**WHAT IS NEEDED**
Below are the entries; give again exactly the lines from the one mentioning "You are a GUI" through the one mentioning "1382x798 pixels.", inclusive.

**EXCERPTED DATA**

==================================================

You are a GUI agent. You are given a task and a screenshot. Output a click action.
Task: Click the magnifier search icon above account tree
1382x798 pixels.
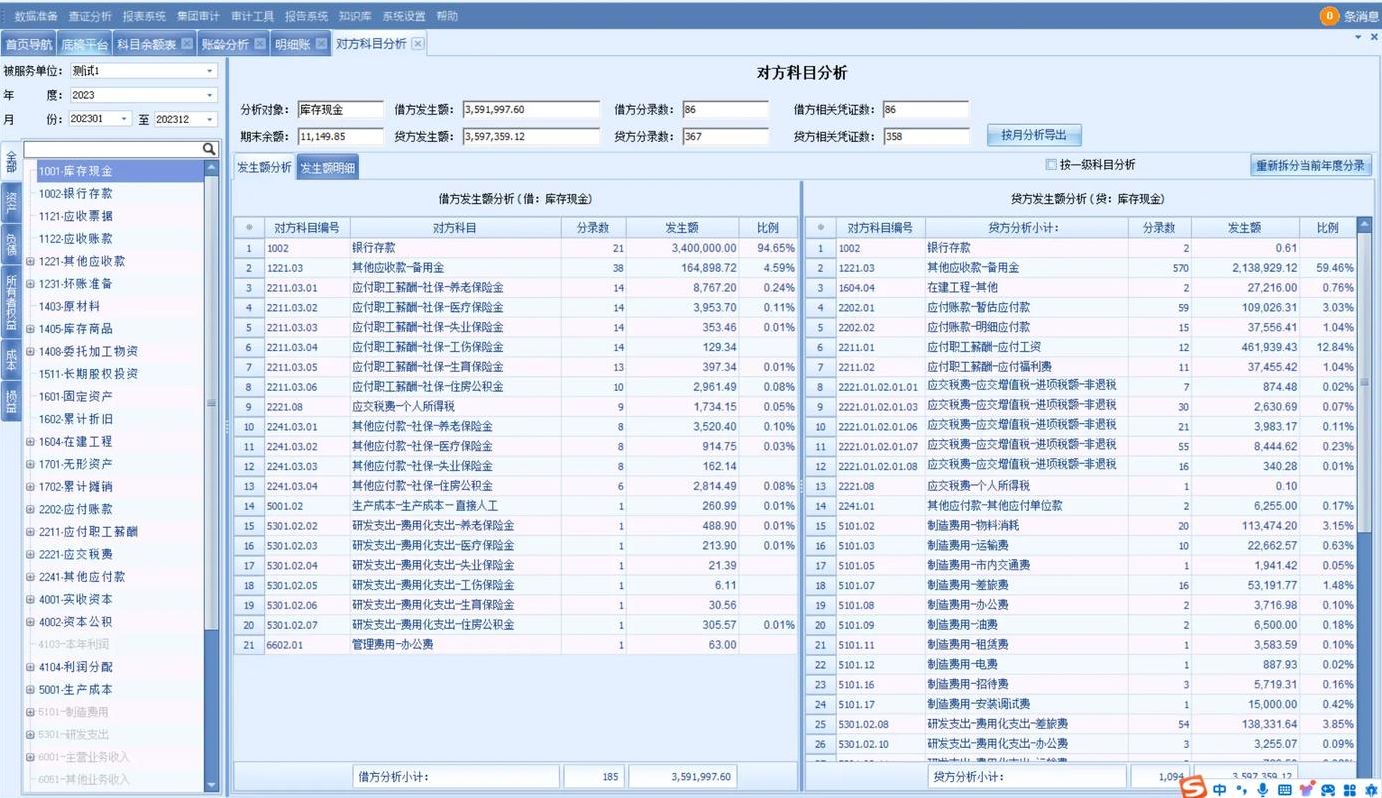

==================================================

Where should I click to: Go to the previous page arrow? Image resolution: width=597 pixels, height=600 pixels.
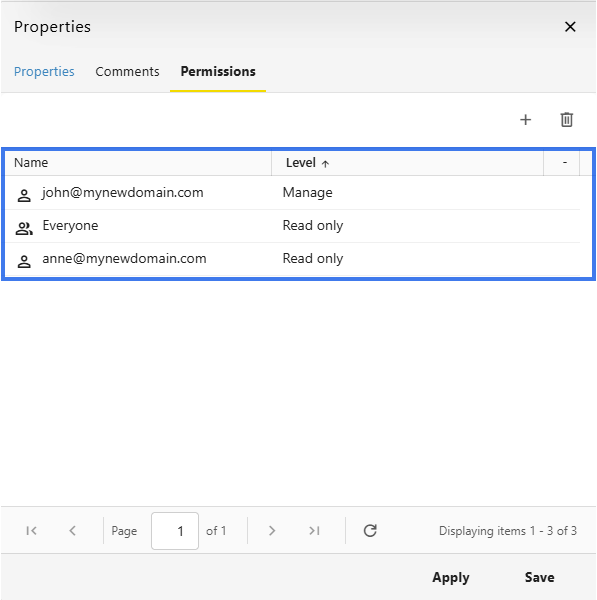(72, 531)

==================================================

**WRITTEN ANSWER**
You are a GUI agent. You are given a task and a screenshot. Output a click action.
Task: Click the magnifier search icon above account tree
1382x798 pixels.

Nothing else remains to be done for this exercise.